Because $\Omega$ is positive semi-definite, it can be denoted as $\Omega = \Phi \Phi ^{\mathrm {T}}$, where

$$\begin{aligned} \Phi = \left[ \begin{matrix} \phi _{11} &{}\quad 0 &{}\quad \cdots &{}\quad 0 \\ \phi _{21} &{}\quad \phi _{22} &{}\quad \cdots &{}\quad 0 \\ \vdots &{}\quad \vdots &{}\quad \ddots &{}\quad \vdots \\ \phi _{d1} &{}\quad \phi _{d2} &{} \quad \cdots &{}\quad \phi _{dd} \\ \end{matrix} \right] . \end{aligned}$$

To guarantee the uniqueness of $\Phi$, the diagonal elements are restricted to be positive and denote $\varphi _{ii} = \ln (\phi _{ii})$ for $i = 1,2,\ldots ,d$.

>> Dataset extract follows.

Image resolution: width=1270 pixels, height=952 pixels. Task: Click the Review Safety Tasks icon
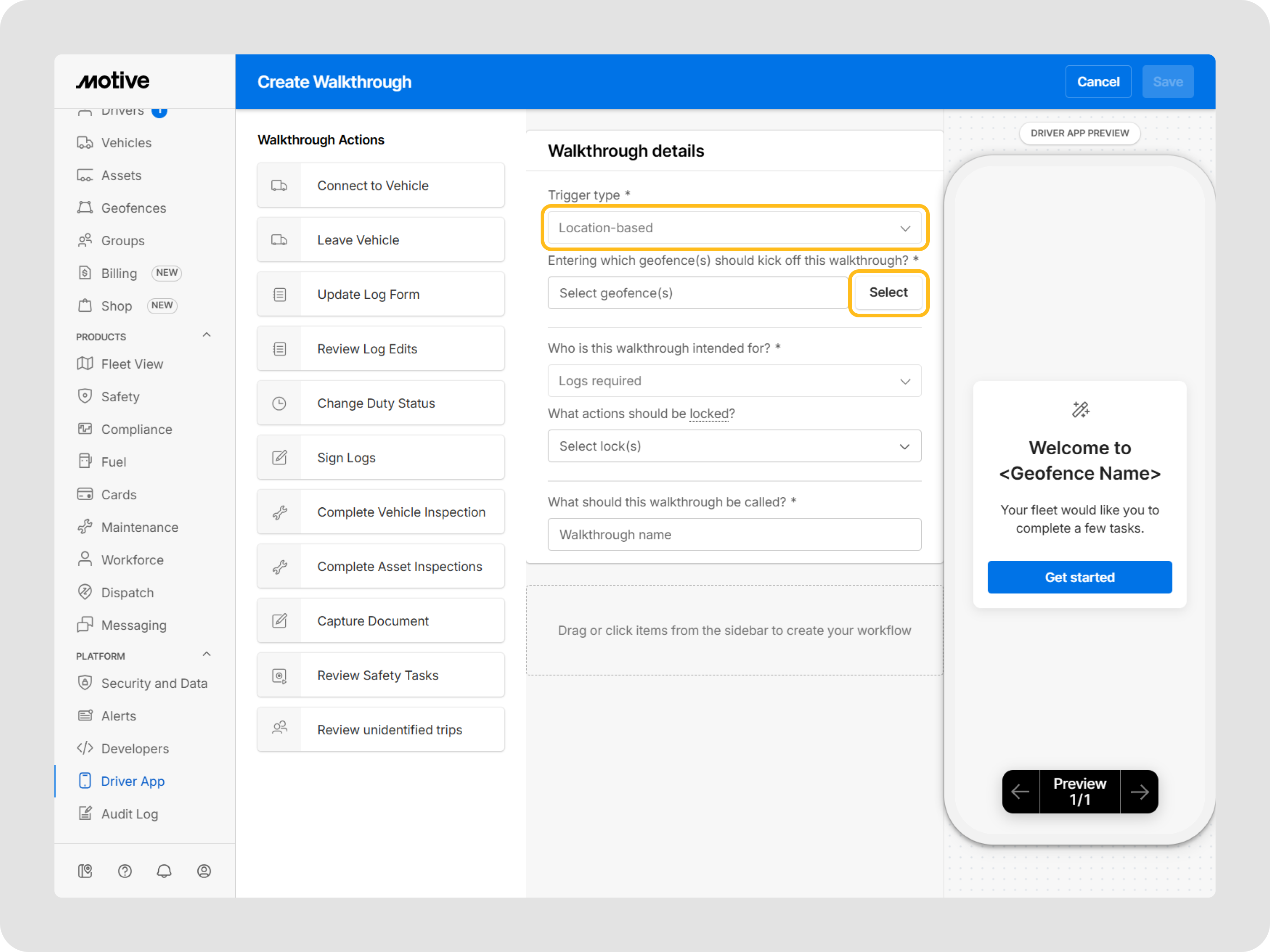coord(279,675)
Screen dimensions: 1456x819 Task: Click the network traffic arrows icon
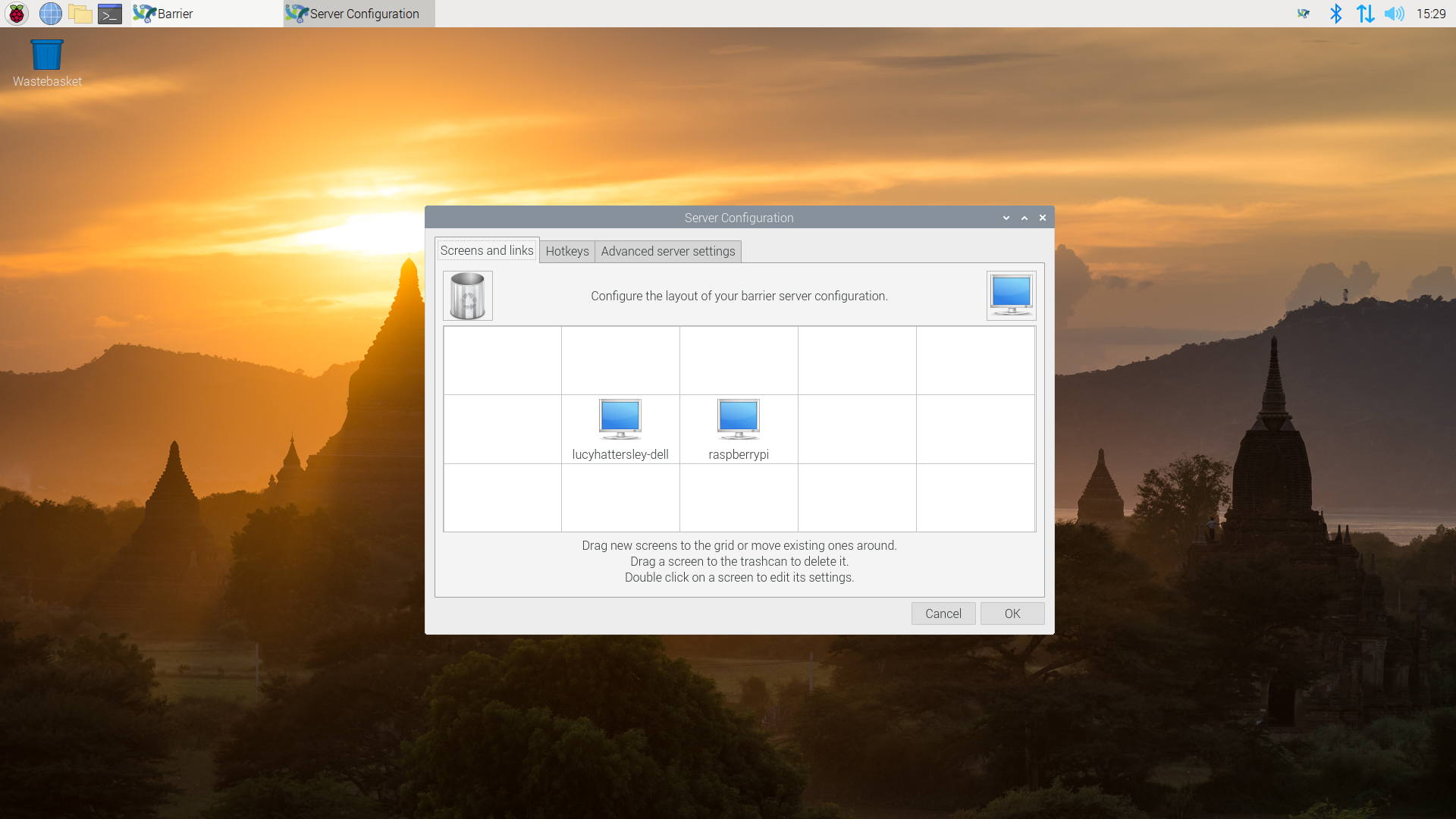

In MV-GPR model, the observations follow a matrix-variate Gaussian distribution $Y \sim \mathcal {MN}_{n,d}(\varvec{0},K',\Omega )$ where $K'$ is the noisy column covariance matrix with element $[K']_{ij} = k'(x_i,x_j)$ so that $K' = K + \sigma _n^2 {\mathbf {I}}$ where K is noise-free column covariance matrix with element $[K]_{ij} = k(x_i,x_j)$. As we know, there are hyperparameters in the kernel k so that we can denote $K = K_{\theta }$. The hyper-parameter set denotes $\Theta = \{\theta _1, \theta _2, \ldots \}$, thus

$$\begin{aligned} \frac{\partial K'}{\partial \sigma _n^2} = {\mathbf {I}}_n, \quad \frac{\partial K' }{\partial \theta _i} = \frac{\partial K_{\theta }}{\partial \theta _i} \end{aligned}$$

According to the matrix-variate distribution, the negative log marginal likelihood of observations is

$$\begin{aligned} {\mathcal {L}}= & {} \frac{nd}{2}\ln (2\pi ) + \frac{d}{2}\ln \det (K') + \frac{n}{2}\ln \det (\Omega )\nonumber \\&+\, \frac{1}{2}{\mathrm{tr}}((K')^{-1}Y\Omega ^{-1}Y^{\mathrm {T}}). \end{aligned}$$

(11)

The derivatives of the negative log marginal likelihood with respect to parameter $\sigma _n^2$, $\theta _i$, $\phi _{ij}$ and $\varphi _{ii}$ are as follows:

$$\begin{aligned} \frac{\partial {\mathcal {L}}}{\partial \sigma _n^2} =&\frac{d}{2}{\mathrm{tr}}((K')^{-1}) - \frac{1}{2}{\mathrm{tr}}(\alpha _{K'}\Omega ^{-1}\alpha _{K'}^{\mathrm {T}}),\\ \frac{\partial {\mathcal {L}}}{\partial \theta _i} =&\frac{d}{2}{\mathrm{tr}}\left( (K')^{-1}\frac{\partial K_{\theta }}{\partial \theta _i}\right) - \frac{1}{2}{\mathrm{tr}}\left( \alpha _{K'}\Omega ^{-1}\alpha _{K'}^{\mathrm {T}}\frac{\partial K_{\theta }}{\partial \theta _i}\right) , \\ \frac{\partial {\mathcal {L}}}{\partial \phi _{ij}} =&\frac{n}{2}{\mathrm{tr}}[\Omega ^{-1}({\mathbf {E}}_{ij}\Phi ^{\mathrm {T}} + \Phi {\mathbf {E}}_{ji})] \\&- \frac{1}{2}{\mathrm{tr}}[\alpha _{\Omega }(K')^{-1}\alpha _{\Omega }^{\mathrm {T}}({\mathbf {E}}_{ij}\Phi ^{\mathrm {T}} + \Phi {\mathbf {E}}_{ji})], \\ \frac{\partial {\mathcal {L}}}{\partial \varphi _{ii}} =&\frac{n}{2}{\mathrm{tr}}[\Omega ^{-1}({\mathbf {J}}_{ii}\Phi ^{\mathrm {T}} + \Phi {\mathbf {J}}_{ii})] \\&- \frac{1}{2}{\mathrm{tr}}[\alpha _{\Omega }(K')^{-1}\alpha _{\Omega }^{\mathrm {T}}({\mathbf {J}}_{ii}\Phi ^{\mathrm {T}} + \Phi {\mathbf {J}}_{ii})], \end{aligned}$$

where $\alpha _{K'} = (K')^{-1}Y$, $\alpha _{\Omega } = \Omega ^{-1}Y^{\mathrm {T}}$, ${\mathbf {E}}_{ij}$ is the $d \times d$ elementary matrix having unity in the (i, j)th element and zeros elsewhere, and ${\mathbf {J}}_{ii}$ is the same as ${\mathbf {E}}_{ij}$ but with the unity being replaced by $e^{\varphi _{ii}}$. The details are provided in “Multivariate Gaussian process regression” in Appendix.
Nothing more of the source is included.